→ PROVIDED PASSAGE
======

Securing the Blog with TLS

Using HTTPS on every HTTP-based system seems like a good idea, but the cost of trusted certificates has been a deterrent for many non-commercial blog authors and open source projects. For some time now letsencrypt offers a free and secure alternative to the costly certificate authorities. I wanted to secure this blog using HTTPS too and went through the Let’s Encrypt certification process.

Let’s Encrypt uses the ACME Protocol to verify that you are the owner of the domain name you are requesting a certificate for. To get a certificate issued by Let’s Encrypt, you have to use an ACME compatible client. The EFF provides an ACME compatible client named Certbot that is easy to use and well documented. Certbot is especially well suited for deploying certificates to web servers like Apache or nginx.

To verify your ownership of the domain, Certbot offers identification methods known as Plugins. The most commonly used Plugins might be the web server specific apache and nginx Plugin as well as the universal web-root plugin.
I did not want Certbot to take over my web server conifiguration and chose the web-root plugin to prove my domain ownership. The ACME protocol uses a well-known path on your web server to verify the domain name. Certbot will place a file at the provided web-root location that the verifying server expects at this well-known path. In nginx you will have to configure a new location for this path.

location ~ /.well-known {
	allow all;
}

After downloading certbot, all you need to do is run it with the appropriate parameters, my nginx server document root is at /usr/share/nginx/html so certbot will have to place its verification files inside it.

certbot certonly --webroot -w /usr/share/nginx/html -d blog.jonaskoeritz.de -d jonaskoeritz.de

certonly will tell certbot to only request the certificates and store them in your filesystem. By default the certificate and private key will be stored inside /etc/letsencrypt/live/<first domain name>. Certbot also provides a handy fullchain.pem file containing the required intermediate certificates for direct usage in nginx like this:

ssl on;
ssl_certificate /etc/letsencrypt/live/blog.jonaskoeritz.de/fullchain.pem;
ssl_certificate_key /etc/letsencrypt/live/blog.jonaskoeritz.de/privkey.pem;

For extra security, head over to Mozillas SSL Configuration Generator and generate a suitable configuration for your server. The generator takes care of the critical TLS parameters like cipher suites for you.

======

→ INSTRUCTION 1
Answer these about the post on securing the blog with TLS:
(a) Which organization provides the Certbot client?
(b) Where is the author's nginx server document root?
(c) Which file does Certbot provide that contains the required intermediate certificates?
→ INSTRUCTION 2
Carry the post on securing the blog with TLS forward, picking up after its final sentence.

→ PROVIDED MATERIAL

======

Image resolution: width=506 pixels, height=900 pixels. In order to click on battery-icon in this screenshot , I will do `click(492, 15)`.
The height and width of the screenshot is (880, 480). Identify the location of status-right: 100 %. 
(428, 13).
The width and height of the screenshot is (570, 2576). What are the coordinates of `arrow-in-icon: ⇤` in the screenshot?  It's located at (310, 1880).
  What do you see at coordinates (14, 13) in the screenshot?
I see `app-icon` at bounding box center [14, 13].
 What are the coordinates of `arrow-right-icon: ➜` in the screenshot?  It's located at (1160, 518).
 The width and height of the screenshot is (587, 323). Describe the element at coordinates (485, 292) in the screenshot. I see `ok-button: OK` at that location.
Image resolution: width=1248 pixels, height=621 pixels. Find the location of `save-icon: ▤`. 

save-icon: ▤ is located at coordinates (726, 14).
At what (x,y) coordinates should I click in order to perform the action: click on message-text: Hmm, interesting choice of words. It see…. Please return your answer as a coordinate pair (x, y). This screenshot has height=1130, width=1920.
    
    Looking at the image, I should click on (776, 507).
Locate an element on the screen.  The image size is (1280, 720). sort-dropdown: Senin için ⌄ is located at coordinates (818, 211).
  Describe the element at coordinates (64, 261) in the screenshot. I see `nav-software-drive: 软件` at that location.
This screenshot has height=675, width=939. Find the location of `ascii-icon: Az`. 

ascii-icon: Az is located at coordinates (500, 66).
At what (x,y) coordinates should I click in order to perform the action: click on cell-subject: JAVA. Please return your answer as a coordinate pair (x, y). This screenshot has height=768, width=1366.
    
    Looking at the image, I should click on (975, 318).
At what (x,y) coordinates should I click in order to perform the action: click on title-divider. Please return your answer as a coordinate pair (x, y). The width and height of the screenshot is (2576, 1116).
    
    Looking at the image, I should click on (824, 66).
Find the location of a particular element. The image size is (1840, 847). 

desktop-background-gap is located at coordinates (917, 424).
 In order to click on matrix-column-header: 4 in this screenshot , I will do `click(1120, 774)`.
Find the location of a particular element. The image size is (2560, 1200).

======

→ ANSWER 1
(a) The EFF.
(b) /usr/share/nginx/html
(c) fullchain.pem

→ ANSWER 2
Finally head over to the Moziall Observatory to test your configuration against security best practices. The attached documentation will help you with any problems reported. In my case, I had to provide additional HTTP headers to pass the tests. Fortunately, nginx makes this super easy:

add_header X-Content-Type-Options nosniff;
add_header X-Frame-Options DENY;
add_header Content-Security-Policy "default-src 'self' 'unsafe-inline' 'unsafe-eval' https:";
add_header X-XSS-Protection "1; mode=block";

The “Content-Security-Policy” is the most tricky bit. Compliant browsers like Chrome will restrict the loading of any resources to the sources you provide inside this HTTP header (Have a look at the Network tab in Chrome developer tools, it will show blocked sources as status {blocked:csp}). In my case, I am using Google Web Fonts and Disqus comments on my site (because the Hyde-Y theme uses Google Web Fonts). Unfortunatly Disqus is integrated as inline JavaScript in Hyde-Y and Disqus uses the eval() function inside its embed.js script, this requires to set unsafe-inline and unsage-eval in your Conten-Security-Policy header. After all, Mozilla granted me a B+ rating!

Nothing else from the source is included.